--- LISTED ENTRIES ---

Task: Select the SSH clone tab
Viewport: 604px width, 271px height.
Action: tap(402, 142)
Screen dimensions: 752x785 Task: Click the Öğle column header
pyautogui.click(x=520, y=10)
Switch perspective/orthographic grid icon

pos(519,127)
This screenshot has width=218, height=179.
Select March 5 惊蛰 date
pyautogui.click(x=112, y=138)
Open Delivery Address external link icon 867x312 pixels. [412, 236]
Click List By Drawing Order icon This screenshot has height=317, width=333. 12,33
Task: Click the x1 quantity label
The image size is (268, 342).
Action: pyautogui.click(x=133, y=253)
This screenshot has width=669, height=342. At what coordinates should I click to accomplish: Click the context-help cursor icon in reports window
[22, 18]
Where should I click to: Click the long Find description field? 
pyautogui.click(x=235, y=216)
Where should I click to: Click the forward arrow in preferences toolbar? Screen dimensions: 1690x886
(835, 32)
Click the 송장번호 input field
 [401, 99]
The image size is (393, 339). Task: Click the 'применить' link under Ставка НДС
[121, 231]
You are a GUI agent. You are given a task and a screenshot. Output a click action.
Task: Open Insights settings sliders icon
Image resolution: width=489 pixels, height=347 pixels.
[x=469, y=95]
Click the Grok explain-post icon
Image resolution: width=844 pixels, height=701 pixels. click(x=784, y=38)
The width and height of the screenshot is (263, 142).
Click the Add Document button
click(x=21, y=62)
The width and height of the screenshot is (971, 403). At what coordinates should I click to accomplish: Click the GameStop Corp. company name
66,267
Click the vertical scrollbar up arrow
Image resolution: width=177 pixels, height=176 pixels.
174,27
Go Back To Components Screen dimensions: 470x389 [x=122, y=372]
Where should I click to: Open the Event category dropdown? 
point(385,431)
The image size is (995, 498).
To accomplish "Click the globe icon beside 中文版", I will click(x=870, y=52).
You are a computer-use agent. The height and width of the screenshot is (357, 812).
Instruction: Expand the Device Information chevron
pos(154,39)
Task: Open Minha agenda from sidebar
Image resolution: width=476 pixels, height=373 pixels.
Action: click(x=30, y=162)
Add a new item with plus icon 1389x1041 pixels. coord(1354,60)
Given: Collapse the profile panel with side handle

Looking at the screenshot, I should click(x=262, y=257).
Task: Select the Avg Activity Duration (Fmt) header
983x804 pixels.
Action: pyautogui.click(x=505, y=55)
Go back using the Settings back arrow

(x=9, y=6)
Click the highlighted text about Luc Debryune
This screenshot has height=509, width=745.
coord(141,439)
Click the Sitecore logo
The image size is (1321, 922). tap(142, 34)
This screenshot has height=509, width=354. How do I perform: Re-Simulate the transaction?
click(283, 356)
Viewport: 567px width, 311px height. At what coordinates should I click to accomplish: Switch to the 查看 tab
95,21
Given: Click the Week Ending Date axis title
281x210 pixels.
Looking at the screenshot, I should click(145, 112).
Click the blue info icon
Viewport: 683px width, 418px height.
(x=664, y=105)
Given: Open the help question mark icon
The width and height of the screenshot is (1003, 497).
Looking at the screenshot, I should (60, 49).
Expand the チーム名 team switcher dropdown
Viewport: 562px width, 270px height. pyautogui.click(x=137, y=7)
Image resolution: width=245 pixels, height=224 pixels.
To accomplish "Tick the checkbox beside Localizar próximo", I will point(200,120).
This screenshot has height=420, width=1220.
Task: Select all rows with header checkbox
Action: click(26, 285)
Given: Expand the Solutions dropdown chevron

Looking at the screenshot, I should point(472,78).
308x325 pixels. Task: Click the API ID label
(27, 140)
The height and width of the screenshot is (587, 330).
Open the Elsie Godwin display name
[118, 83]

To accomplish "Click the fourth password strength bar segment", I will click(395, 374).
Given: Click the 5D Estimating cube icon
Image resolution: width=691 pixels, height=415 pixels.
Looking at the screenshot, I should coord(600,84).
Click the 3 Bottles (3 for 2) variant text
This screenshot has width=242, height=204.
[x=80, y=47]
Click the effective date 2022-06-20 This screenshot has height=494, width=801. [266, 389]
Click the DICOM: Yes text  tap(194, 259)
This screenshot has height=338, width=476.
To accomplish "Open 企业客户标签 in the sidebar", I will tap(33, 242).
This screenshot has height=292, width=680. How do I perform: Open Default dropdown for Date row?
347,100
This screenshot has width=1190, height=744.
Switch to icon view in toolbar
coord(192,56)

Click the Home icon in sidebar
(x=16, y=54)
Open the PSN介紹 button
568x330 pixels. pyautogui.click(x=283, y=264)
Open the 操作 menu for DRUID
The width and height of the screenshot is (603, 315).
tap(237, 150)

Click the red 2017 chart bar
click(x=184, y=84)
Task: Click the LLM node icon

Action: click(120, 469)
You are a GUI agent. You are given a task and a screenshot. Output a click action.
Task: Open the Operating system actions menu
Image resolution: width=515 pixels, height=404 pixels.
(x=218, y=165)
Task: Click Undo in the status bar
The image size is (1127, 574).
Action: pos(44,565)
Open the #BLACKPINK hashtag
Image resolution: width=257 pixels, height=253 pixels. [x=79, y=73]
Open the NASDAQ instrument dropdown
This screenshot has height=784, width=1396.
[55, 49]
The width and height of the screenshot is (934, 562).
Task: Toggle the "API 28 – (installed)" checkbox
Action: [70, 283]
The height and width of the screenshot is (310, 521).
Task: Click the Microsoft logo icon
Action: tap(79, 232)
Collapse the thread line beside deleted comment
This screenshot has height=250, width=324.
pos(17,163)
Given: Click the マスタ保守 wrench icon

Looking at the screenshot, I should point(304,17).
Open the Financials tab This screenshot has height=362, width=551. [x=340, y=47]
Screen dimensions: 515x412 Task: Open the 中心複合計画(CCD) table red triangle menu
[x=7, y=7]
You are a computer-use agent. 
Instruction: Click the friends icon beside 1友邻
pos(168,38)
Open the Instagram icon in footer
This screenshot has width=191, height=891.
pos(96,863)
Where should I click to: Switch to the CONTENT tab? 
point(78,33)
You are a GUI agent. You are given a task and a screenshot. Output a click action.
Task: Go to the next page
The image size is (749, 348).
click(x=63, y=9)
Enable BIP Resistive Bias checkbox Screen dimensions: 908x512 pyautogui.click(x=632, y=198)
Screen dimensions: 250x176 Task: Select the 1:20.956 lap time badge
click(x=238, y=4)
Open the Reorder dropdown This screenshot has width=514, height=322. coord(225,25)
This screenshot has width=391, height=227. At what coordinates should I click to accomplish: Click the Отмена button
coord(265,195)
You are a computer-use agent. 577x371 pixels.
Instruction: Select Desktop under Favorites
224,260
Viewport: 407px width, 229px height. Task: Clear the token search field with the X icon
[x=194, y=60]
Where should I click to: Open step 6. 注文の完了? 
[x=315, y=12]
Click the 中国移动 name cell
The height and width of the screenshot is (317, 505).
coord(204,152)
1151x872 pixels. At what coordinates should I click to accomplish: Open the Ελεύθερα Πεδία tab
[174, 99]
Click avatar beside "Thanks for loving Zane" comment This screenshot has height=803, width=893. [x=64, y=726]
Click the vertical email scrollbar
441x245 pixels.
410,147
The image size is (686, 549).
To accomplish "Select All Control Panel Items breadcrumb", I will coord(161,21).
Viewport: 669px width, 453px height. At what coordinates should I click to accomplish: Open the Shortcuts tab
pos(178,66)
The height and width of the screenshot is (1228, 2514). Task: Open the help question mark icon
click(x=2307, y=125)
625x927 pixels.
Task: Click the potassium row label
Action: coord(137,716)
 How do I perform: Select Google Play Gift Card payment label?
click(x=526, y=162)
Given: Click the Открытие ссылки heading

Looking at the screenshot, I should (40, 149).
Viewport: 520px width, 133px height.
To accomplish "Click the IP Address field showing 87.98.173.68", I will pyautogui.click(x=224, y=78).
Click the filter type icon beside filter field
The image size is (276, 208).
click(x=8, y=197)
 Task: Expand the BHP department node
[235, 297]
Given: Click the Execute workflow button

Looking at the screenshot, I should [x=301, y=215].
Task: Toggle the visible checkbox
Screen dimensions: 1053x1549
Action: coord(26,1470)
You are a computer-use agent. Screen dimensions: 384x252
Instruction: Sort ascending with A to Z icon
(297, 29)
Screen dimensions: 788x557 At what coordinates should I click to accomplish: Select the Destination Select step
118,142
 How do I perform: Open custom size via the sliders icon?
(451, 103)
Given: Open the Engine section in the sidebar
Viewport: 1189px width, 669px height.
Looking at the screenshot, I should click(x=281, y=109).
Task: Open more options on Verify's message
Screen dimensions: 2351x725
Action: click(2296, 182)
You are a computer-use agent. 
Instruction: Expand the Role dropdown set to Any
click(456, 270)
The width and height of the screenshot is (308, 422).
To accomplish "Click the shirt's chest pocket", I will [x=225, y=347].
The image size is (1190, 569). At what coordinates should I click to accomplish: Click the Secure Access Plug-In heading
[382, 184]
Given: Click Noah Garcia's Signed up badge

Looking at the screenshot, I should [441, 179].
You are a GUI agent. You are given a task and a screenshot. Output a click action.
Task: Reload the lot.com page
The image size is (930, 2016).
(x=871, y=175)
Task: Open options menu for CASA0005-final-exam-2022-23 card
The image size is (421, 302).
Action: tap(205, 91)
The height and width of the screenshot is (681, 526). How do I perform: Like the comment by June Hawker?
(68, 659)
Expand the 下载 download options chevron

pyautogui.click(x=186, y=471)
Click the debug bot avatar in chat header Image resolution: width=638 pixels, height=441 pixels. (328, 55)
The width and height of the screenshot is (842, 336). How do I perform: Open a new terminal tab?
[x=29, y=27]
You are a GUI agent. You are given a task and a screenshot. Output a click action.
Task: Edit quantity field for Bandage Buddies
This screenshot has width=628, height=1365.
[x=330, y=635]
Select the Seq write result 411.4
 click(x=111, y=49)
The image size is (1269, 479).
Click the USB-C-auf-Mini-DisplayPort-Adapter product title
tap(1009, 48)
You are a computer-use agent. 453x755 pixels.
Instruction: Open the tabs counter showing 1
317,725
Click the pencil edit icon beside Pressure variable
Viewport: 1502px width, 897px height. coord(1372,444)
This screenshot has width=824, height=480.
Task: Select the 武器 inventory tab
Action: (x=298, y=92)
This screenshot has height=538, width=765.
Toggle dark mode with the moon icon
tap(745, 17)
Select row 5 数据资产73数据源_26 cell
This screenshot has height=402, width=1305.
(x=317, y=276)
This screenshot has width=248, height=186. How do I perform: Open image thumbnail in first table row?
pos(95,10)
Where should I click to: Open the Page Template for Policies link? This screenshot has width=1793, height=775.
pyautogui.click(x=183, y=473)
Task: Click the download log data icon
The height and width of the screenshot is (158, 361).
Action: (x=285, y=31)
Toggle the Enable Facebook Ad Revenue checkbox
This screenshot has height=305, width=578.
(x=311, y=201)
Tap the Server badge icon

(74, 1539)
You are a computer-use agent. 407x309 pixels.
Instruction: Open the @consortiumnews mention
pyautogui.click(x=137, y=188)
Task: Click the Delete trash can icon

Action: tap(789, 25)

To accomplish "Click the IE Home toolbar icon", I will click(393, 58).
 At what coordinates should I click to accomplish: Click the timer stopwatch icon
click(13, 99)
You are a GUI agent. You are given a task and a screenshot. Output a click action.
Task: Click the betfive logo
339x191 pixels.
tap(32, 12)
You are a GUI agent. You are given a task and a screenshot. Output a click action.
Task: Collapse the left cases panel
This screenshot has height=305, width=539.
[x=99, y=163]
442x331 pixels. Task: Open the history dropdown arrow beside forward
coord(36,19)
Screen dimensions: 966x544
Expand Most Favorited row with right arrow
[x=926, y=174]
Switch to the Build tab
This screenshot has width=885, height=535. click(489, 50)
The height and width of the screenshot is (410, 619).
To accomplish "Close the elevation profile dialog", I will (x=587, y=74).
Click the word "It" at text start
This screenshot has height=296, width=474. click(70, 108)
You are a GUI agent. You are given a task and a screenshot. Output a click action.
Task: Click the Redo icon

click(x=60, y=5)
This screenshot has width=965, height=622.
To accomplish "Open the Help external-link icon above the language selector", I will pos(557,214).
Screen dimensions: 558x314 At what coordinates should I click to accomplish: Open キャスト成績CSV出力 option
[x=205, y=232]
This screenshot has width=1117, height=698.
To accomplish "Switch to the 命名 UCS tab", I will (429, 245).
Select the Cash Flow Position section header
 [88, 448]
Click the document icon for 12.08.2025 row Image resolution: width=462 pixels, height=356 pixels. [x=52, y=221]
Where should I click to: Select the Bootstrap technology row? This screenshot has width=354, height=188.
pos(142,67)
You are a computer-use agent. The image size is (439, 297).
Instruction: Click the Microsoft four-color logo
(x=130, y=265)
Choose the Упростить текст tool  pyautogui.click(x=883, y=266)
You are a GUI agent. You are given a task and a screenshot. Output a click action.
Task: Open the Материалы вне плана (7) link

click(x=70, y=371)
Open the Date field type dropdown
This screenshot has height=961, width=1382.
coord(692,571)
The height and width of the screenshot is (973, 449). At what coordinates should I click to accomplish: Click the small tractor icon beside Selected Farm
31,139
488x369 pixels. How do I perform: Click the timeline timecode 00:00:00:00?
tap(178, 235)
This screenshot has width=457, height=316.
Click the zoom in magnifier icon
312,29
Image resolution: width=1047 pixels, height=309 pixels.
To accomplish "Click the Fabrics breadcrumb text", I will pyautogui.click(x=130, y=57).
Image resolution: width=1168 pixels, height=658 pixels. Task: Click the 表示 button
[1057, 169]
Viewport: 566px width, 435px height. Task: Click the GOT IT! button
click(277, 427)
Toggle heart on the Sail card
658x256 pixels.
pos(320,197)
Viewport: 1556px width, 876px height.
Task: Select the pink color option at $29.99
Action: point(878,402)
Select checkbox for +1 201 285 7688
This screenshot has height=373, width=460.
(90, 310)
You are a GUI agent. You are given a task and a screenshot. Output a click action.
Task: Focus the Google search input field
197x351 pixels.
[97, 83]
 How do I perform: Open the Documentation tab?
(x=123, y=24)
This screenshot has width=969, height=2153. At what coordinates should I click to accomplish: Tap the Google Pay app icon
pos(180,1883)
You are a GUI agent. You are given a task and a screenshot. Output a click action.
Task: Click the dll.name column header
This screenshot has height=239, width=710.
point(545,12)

---

Only the lines above, from the first through the one holding "Click the vertical scrollbar up arrow", are to be output, and they must be copied exactly.

Task: Select the SSH clone tab
Viewport: 604px width, 271px height.
Action: tap(402, 142)
Screen dimensions: 752x785 Task: Click the Öğle column header
pyautogui.click(x=520, y=10)
Switch perspective/orthographic grid icon

pos(519,127)
This screenshot has width=218, height=179.
Select March 5 惊蛰 date
pyautogui.click(x=112, y=138)
Open Delivery Address external link icon 867x312 pixels. [412, 236]
Click List By Drawing Order icon This screenshot has height=317, width=333. 12,33
Task: Click the x1 quantity label
The image size is (268, 342).
Action: pyautogui.click(x=133, y=253)
This screenshot has width=669, height=342. At what coordinates should I click to accomplish: Click the context-help cursor icon in reports window
[22, 18]
Where should I click to: Click the long Find description field? 
pyautogui.click(x=235, y=216)
Where should I click to: Click the forward arrow in preferences toolbar? Screen dimensions: 1690x886
(835, 32)
Click the 송장번호 input field
 [401, 99]
The image size is (393, 339). Task: Click the 'применить' link under Ставка НДС
[121, 231]
You are a GUI agent. You are given a task and a screenshot. Output a click action.
Task: Open Insights settings sliders icon
Image resolution: width=489 pixels, height=347 pixels.
[x=469, y=95]
Click the Grok explain-post icon
Image resolution: width=844 pixels, height=701 pixels. click(x=784, y=38)
The width and height of the screenshot is (263, 142).
Click the Add Document button
click(x=21, y=62)
The width and height of the screenshot is (971, 403). At what coordinates should I click to accomplish: Click the GameStop Corp. company name
66,267
Click the vertical scrollbar up arrow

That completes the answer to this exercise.